Total ITC = ₹63,000 + ₹1,08,000 = ₹1,71,000 (CGST ₹85,500 + SGST ₹85,500)
Step 3 – Net GST Payable in Cash
| Particulars | CGST (₹) | SGST (₹) | Total (₹) |
|---|---|---|---|
| Output tax on 10 machines | 5,80,500 | 5,80,500 | 11,61,000 |
| Less: ITC available | (85,500) | (85,500) | (1,71,000) |
| Net GST payable in cash | 4,95,000 | 4,95,000 | 9,90,000 |
Net GST payable in cash by Prithviraj Pvt. Ltd. = ₹9,90,000 (CGST ₹4,95,000 + SGST ₹4,95,000)
Write it like this
1The skeleton
- Open with a headed Value of Supply table citing Section 15(1) — examiners are scanning for the section number in line 1; if it's buried or missing, you lose presentation marks before they even read your numbers.
- For each of the four items (ii)–(iv), state 'INCLUDED / EXCLUDED' with the exact sub-clause — write '₹20,000 included u/s 15(2)(b)' not just 'added'; sub-clause citations are the difference between full marks and half marks on this part.
- Flag the Shri Ram Trust subsidy explicitly as a non-government entity — the examiner is testing whether you know the exception; one word 'private' or 'non-government' signals you caught the trap and earns the mark others drop.
- Structure ITC as four numbered items matching the question's numbering, with a one-line verdict (ELIGIBLE / NIL / PARTIAL) before your reasoning — examiner reads verdict first, then checks your logic; flipping that order costs you if they run out of time.
- For capital goods, show the full GST first (₹1,26,000) then subtract the blocked ₹18,000 — showing the deduction step explicitly proves you know Section 16(2)(a)'s invoice condition; skipping to ₹1,08,000 directly looks like a guess.
- End with a three-column table (CGST | SGST | Total) and state the cash payable figure as a single bold sentence — this is the 'answer line' the examiner circles; if it's buried in a paragraph you risk zero marks on the final step even with correct arithmetic.

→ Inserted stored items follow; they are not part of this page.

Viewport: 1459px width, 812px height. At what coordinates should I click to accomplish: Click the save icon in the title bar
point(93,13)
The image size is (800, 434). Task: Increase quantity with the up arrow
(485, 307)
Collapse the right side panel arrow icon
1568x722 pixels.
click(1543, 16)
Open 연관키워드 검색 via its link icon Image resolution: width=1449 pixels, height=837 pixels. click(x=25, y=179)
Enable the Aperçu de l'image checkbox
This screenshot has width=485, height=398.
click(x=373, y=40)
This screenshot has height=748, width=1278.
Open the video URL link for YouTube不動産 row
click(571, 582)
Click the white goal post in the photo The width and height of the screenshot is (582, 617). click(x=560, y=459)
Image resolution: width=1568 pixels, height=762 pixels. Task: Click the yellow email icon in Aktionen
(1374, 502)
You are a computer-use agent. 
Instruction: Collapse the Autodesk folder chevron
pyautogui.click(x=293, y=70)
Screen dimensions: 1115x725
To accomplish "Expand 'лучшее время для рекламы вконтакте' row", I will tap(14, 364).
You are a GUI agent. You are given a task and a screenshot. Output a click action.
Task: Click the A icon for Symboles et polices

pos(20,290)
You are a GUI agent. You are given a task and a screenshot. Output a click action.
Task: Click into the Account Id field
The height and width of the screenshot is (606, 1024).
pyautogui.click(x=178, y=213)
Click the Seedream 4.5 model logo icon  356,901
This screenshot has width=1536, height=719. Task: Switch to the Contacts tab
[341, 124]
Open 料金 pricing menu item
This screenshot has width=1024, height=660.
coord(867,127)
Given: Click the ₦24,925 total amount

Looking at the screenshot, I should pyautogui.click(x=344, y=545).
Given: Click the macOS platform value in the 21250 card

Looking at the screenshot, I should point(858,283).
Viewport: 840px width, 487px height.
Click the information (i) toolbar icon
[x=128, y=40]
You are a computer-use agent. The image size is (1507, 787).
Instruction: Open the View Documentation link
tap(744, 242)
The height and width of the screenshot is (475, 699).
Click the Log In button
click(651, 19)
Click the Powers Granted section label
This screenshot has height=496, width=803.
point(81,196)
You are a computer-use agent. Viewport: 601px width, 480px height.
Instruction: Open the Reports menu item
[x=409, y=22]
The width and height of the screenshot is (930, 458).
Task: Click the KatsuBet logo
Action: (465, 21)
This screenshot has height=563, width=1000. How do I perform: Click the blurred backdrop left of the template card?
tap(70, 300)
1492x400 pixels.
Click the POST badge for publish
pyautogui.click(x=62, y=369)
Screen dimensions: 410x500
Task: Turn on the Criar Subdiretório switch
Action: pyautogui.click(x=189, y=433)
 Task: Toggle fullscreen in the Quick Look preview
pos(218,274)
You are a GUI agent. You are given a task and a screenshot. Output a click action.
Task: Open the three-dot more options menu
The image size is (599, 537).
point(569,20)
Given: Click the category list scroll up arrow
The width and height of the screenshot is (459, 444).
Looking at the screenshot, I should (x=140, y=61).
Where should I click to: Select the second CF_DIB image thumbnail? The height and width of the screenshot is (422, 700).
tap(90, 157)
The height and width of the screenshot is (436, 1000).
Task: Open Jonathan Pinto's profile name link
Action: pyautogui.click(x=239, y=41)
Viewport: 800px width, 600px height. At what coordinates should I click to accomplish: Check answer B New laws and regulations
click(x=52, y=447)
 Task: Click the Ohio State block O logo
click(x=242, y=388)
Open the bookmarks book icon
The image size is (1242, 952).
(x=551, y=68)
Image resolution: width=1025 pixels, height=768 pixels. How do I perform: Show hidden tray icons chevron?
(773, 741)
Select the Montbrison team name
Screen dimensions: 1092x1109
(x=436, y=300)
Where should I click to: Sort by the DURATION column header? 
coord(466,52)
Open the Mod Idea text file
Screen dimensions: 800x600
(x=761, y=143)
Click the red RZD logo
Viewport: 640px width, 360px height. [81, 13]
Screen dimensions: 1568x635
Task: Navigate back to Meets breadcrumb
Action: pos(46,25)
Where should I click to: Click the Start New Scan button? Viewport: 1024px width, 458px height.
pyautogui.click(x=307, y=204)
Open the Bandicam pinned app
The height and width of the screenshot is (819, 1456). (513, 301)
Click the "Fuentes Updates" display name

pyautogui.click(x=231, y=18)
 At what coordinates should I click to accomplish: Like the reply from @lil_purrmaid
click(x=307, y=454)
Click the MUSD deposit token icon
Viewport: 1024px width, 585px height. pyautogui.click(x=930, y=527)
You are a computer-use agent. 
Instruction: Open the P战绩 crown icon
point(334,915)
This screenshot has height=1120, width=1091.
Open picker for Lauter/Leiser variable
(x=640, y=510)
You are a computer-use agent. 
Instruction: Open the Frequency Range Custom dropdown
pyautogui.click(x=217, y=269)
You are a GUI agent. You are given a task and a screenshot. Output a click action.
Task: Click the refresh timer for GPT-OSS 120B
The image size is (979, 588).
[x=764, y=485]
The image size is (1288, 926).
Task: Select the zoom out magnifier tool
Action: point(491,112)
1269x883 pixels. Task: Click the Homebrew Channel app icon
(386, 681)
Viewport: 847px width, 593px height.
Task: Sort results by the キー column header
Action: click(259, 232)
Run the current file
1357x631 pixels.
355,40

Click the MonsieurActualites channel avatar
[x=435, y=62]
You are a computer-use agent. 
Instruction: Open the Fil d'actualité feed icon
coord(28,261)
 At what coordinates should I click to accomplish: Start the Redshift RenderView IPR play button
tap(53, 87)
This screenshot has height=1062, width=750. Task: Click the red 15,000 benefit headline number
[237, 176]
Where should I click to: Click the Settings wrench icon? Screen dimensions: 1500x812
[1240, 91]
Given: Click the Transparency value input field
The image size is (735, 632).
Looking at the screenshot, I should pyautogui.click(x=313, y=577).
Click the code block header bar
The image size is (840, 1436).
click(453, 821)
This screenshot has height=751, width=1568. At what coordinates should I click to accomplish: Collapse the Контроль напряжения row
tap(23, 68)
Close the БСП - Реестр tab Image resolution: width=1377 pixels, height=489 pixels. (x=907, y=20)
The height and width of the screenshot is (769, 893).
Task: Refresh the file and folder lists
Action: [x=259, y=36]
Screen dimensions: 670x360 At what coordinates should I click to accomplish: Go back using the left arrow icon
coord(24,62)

2Examiner-rewarded phrases
3Common trap
Heads up — most students either forget to include the private-trust subsidy (they only remember the government-subsidy exclusion) OR they include it but don't write 'Shri Ram Trust is not a Central/State Government'; without that one phrase you won't get the reasoning mark even if your number is right. Also, don't forget to split your final answer into CGST and SGST — writing only '₹9,90,000 GST payable' when the supply is intra-State leaves the examiner unsure and can cost you the last half-mark.